Loc Prodifier: Merging Data in Google BigQuery | Justin Napolitano

Overview

Loc Prodifier is a Python tool designed to merge data from staging tables into production tables within Google BigQuery while preventing duplicate records. It supports both local execution and deployment on Google Cloud Run, enabling scalable and parallel processing of multiple tables using Google Cloud Workflows.

Features

Merges data from staging tables into production tables without duplicates.
Supports parallel execution across multiple tables.
Can run locally with custom credentials or be deployed on Google Cloud Run.
Configurable via command-line arguments.

Tech Stack

Python 3.7+
Google Cloud BigQuery
Google Cloud Run
Google Cloud Workflows
Docker

Getting Started

Prerequisites

Python 3.7 or higher
Google Cloud SDK
Docker
Google Cloud project with BigQuery, Cloud Run, and Artifact Registry enabled

Installation

Clone the repository:

git clone https://github.com/justin-napolitano/loc_prodifier.git
cd loc_prodifier

Install required Python packages:

pip install -r requirements.txt

Running Locally

Ensure you have your Google Cloud credentials JSON file.
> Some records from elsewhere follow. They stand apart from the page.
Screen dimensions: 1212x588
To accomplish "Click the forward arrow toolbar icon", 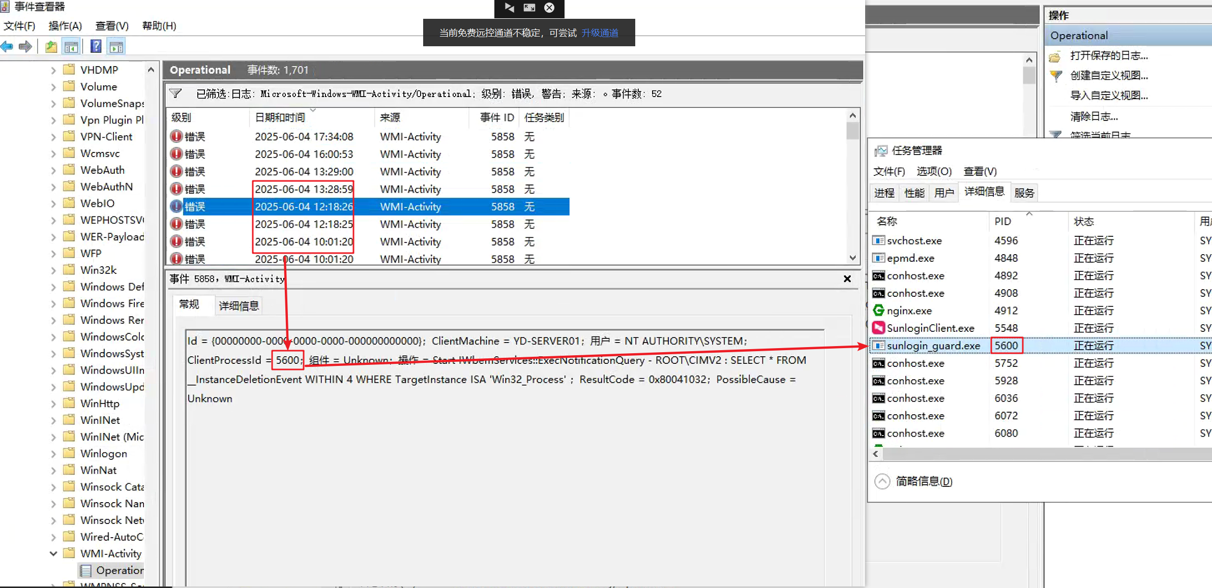I will pos(25,47).
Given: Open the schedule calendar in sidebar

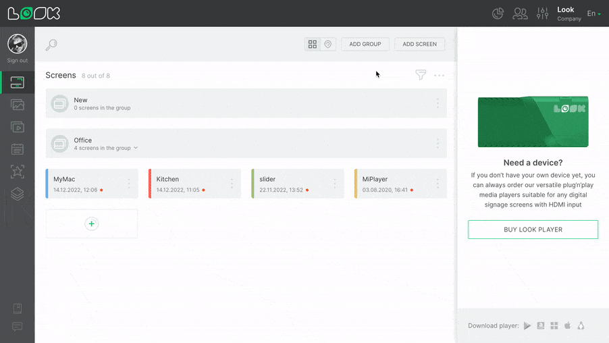Looking at the screenshot, I should pyautogui.click(x=18, y=149).

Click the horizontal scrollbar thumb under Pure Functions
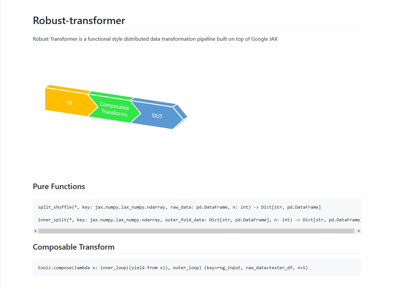pos(196,231)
Run:

python loc_prodifier.py --dataset_id your_dataset_id --staging_table_id your_staging_table_id --prod_table_id your_prod_table_id --local

Running with Docker

Build the Docker image:

docker build -t my-bigquery-script .

Run the container:

docker run --rm my-bigquery-script --dataset_id your_dataset_id --staging_table_id your_staging_table_id --prod_table_id your_prod_table_id --local

Deploying to Google Cloud Run

Use the provided cloudbuild.yaml to build and push the Docker image to Artifact Registry.
Deploy the Cloud Run job using the Cloud Build steps or manually with gcloud commands.
Use workflow.yaml to orchestrate parallel merges via Google Cloud Workflows.

Project Structure

loc_prodifier/
├── cloudbuild.yaml        # Cloud Build configuration for building and deploying
├── Dockerfile             # Docker image build instructions
├── gcputils/              # Google Cloud utility submodule (BigQuery, Storage, Logging, Secrets)
│   ├── BigQueryClient.py  # BigQuery client wrapper
│   ├── gcpclient.py       # Google Cloud Storage client
│   ├── GoogleCloudLogging.py # Cloud Logging client
│   ├── GoogleSecretManager.py # Secret Manager client
│   └── ...
├── loc_prodifier.py       # Main script for merging tables
├── readme-prodifier.md    # Original README content
├── requirements.txt       # Python dependencies
└── workflow.yaml          # Cloud Workflows definition for parallel execution

Future Work / Roadmap

Add support for configurable merge conditions and update clauses.
Enhance error handling and logging integration.
Provide more detailed usage examples and automated tests.
Expand support for additional data sources or cloud providers.
Implement monitoring and alerting for workflow executions.

Note: Some documentation and features are inferred based on available code and files.